__TESTO DATO__

####################

L’albero che respira, sdraiato lungo tutta la superficie del padiglione del Regno dell’Arabia Saudita in occasione della 59. Esposizione Internazionale d’Arte – La Biennale di Venezia – la mostra Muhannad Shono. The Teaching Tree è curata da Reem Fadda con la collaborazione di Rotana Shaker e supportata dalla Visual Art Commission – ha un che di preistorico con quelle sue fronde che si muovono espandendosi e contraendosi, come un naturale meccanismo di inspirazione ed espirazione. Muhannad Shono (Riyadh 1977, vive e lavora a Riyadh) definisce l’opera «l’incarnazione vivente del potere resiliente della creatività e dell’immaginazione nel tentativo di tacere la restrizione della mente umana con un’installazione che non si può negare». Camminiamo e parliamo nell’ambiente all’Arsenale, girando intorno a quest’incarnazione della dicotomia di naturale e artificiale, creazione e distruzione, affermazione e negazione. Per il suo «albero dell’apprendimento» Shono, che ha una formazione in architettura e dal 2015 è presente sulla scena artistica si è ispirato in parte alla figura misteriosa di Al-Khidr detto «l’uomo verde». Questo personaggio del Corano descritto come servitore di Allah che incontra Mosé, poi «esportato» con una certa fortuna nella letteratura indiana e persiana, stando a quanto riportato dall’Imam Bukhari veniva chiamato così dal Profesta «perché una volta sedeva su una terra arida e bianca, dopo ciò questa terra diventò di un verde lussureggiante di vegetazione». Evidente metafora della ricerca della verità e della conoscenza nel magma dell’ignoranza.

«The Teaching Tree» è come una lunga linea nera che attraversa lo spazio…

Ho iniziato da una linea – una singola linea – che è diventata un insieme di molteplici linee, di percorsi trasformati in sequenze con un movimento che viene ribadito. L’uso della palma è molto importante, la natura che brucia fa parte dell’idea dell’accettazione del cambiamento. In questo contesto con gli pneumatici è anche l’espressione della provenienza di spiriti creativi che qualche volta vengono alimentati dalle restrizioni. Le limitazioni stesse possono portare a creazioni più forti e resilienti. Certe volte abbiamo bisogno dei «mostri» per combatterli al fine di creare «mostri di espressione». L’opera respira perché è un’immaginazione vivente. Nonostante il passato, porta a immaginare e porsi domande rispetto a nuovi mondi. Il lavoro esiste per questo. È il tentativo di aggirare la restrizione e abbracciare il potere dell’espressione di interpretazioni molteplici e comprensioni al di là dei limiti della mente umana. Una singola linea che «brandisce» l’inchiostro che è nero perché si pone domande su chi sia a controllare il messaggio e la creatività.

Muhannad Shono foto di Manuela De Leonardis

Intende la censura?

In un certo senso sì, la censura. Ma non vorrei usare questa parola perché cerco di spostarmi da certi stereotipi rispetto a chi siamo in Arabia Saudita.

####################

__DATI DELL'ESERCIZIO__
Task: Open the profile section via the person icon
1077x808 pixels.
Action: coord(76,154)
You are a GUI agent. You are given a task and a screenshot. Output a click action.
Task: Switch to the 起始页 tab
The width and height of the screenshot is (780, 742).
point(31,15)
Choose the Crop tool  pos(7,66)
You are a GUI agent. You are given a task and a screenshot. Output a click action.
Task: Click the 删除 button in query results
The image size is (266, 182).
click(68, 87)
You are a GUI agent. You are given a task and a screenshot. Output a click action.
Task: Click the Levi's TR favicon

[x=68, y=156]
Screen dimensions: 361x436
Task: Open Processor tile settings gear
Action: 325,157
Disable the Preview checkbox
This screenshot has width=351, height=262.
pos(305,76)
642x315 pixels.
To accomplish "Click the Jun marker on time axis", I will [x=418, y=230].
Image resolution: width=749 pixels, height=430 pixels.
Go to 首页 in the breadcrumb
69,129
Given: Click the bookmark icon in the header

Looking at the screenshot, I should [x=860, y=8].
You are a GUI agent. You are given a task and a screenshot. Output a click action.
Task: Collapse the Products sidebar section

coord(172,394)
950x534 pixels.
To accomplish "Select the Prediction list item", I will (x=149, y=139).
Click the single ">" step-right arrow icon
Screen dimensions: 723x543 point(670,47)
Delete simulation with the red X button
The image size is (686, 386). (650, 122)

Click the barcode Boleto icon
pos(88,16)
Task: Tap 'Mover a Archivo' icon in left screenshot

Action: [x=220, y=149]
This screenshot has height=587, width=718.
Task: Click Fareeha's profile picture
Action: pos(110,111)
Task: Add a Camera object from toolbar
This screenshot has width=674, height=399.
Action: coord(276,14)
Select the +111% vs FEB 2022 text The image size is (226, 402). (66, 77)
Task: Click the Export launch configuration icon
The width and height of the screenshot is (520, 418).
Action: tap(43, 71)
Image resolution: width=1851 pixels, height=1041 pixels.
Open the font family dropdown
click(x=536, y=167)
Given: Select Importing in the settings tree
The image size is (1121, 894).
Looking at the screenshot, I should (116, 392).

####################

__COSE DA FARE__
(a) Secondo il testo dato, chi cura la mostra di Muhannad Shono nel padiglione dell'Arabia Saudita?
(b) Per favore, modifica le voci partendo dalla riga che contiene "Delete simulation with the red X button" e fermandoti alla fine delle voci: sostituisci "icon" con "symbol" e lascia invariato tutto il resto.
Il testo e le voci non hanno alcun legame tra loro.

__SOLUZIONI DELLE ATTIVITÀ__
(a) Reem Fadda, con la collaborazione di Rotana Shaker.

(b)
Delete simulation with the red X button
The image size is (686, 386). (650, 122)

Click the barcode Boleto symbol
pos(88,16)
Task: Tap 'Mover a Archivo' symbol in left screenshot

Action: [x=220, y=149]
This screenshot has height=587, width=718.
Task: Click Fareeha's profile picture
Action: pos(110,111)
Task: Add a Camera object from toolbar
This screenshot has width=674, height=399.
Action: coord(276,14)
Select the +111% vs FEB 2022 text The image size is (226, 402). (66, 77)
Task: Click the Export launch configuration symbol
The width and height of the screenshot is (520, 418).
Action: tap(43, 71)
Image resolution: width=1851 pixels, height=1041 pixels.
Open the font family dropdown
click(x=536, y=167)
Given: Select Importing in the settings tree
The image size is (1121, 894).
Looking at the screenshot, I should (116, 392).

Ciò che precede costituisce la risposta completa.